Hi, have anyone came accross the following warning/error:
[ 82.824842][ T1013] [drm] Not enough PCI address space for a large BAR.
[ 82.824846][ T1013] amdgpu 0000:30:00.0: BAR 0: assigned [mem 0x7f40000000-0x7f4fffffff 64bit pref]
[ 82.824944][ T1013] amdgpu 0000:30:00.0: BAR 2: assigned [mem 0x7f50000000-0x7f501fffff 64bit pref]
[ 82.825411][ T1013] amdgpu 0000:30:00.0: amdgpu: VRAM: 16368M 0x0000008000000000 - 0x00000083FEFFFFFF (16368M used)
[ 82.825413][ T1013] amdgpu 0000:30:00.0: amdgpu: GART: 512M 0x0000000000000000 - 0x000000001FFFFFFF
[ 82.825416][ T1013] amdgpu 0000:30:00.0: amdgpu: AGP: 267894784M 0x0000008400000000 - 0x0000FFFFFFFFFFFF
[ 82.825466][ T1013] [drm] Detected VRAM RAM=16368M, BAR=256M
[ 82.825467][ T1013] [drm] RAM width 256bits GDDR6
[ 82.825509][ T1013] [drm] amdgpu: 16368M of VRAM memory ready
[ 82.825513][ T1013] [drm] amdgpu: 16368M of GTT memory ready.
[ 82.825518][ T1013] [drm] GART: num cpu pages 131072, num gpu pages 131072
[ 82.827887][ T1013] [drm] PCIE GART of 512M enabled (table at 0x0000008000000000).

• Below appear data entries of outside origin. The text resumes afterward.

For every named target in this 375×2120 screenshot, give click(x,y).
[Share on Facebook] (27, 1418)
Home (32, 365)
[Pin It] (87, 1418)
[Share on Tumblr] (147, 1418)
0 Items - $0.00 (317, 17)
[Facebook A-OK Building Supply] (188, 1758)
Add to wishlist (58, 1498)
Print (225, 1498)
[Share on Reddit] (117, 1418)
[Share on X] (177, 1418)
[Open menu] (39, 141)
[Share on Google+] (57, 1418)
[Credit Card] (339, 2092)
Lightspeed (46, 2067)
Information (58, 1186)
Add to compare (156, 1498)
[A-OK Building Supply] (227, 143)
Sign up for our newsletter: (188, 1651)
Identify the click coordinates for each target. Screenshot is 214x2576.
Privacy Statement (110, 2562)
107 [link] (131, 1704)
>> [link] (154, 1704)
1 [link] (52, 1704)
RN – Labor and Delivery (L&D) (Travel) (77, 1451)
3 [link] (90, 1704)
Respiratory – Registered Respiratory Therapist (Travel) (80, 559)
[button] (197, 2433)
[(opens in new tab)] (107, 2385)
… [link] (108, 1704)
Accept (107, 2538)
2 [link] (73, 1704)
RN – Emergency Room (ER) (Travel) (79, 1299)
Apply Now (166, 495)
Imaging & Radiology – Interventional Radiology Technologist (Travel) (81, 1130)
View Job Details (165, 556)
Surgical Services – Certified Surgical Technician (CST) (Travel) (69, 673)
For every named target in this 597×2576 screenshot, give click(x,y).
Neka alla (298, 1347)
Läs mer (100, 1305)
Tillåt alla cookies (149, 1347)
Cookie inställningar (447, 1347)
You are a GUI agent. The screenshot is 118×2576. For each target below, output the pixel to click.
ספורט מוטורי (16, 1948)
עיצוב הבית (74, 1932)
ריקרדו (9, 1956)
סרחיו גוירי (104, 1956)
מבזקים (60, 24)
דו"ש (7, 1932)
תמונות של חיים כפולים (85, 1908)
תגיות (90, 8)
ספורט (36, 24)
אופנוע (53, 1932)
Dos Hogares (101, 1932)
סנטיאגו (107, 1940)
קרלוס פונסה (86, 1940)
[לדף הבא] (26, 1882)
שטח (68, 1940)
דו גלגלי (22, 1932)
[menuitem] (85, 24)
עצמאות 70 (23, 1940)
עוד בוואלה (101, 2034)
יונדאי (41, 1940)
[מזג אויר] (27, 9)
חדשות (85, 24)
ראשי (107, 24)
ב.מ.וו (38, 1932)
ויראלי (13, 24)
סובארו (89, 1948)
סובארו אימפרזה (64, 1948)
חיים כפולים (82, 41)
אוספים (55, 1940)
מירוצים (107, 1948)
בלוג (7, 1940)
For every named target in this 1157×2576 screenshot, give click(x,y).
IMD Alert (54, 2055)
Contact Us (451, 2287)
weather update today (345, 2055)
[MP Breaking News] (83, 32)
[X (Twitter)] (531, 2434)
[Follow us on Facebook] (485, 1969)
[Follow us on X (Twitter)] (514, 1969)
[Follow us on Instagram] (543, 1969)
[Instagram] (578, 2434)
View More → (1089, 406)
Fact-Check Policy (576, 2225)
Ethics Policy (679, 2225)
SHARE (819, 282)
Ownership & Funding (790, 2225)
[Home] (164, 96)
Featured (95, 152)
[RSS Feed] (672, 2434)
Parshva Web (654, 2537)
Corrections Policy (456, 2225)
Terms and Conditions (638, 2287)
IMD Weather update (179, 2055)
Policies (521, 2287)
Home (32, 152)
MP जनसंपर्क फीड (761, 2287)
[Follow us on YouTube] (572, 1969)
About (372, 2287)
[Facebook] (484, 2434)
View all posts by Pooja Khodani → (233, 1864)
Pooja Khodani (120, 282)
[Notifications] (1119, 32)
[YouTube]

[ 82.828764][ T1013] amdgpu 0000:30:00.0: amdgpu: PSP runtime database doesn't exist
networkd[668]: wlan0: DHCPv4 address 192.168.1.33/24 via 192.168.1.1
networkd[668]: wlan0: Configured
timesyncd[468]: Network configuration changed, trying to establish connection.
1]: Starting resolvconf-pull-resolved.service...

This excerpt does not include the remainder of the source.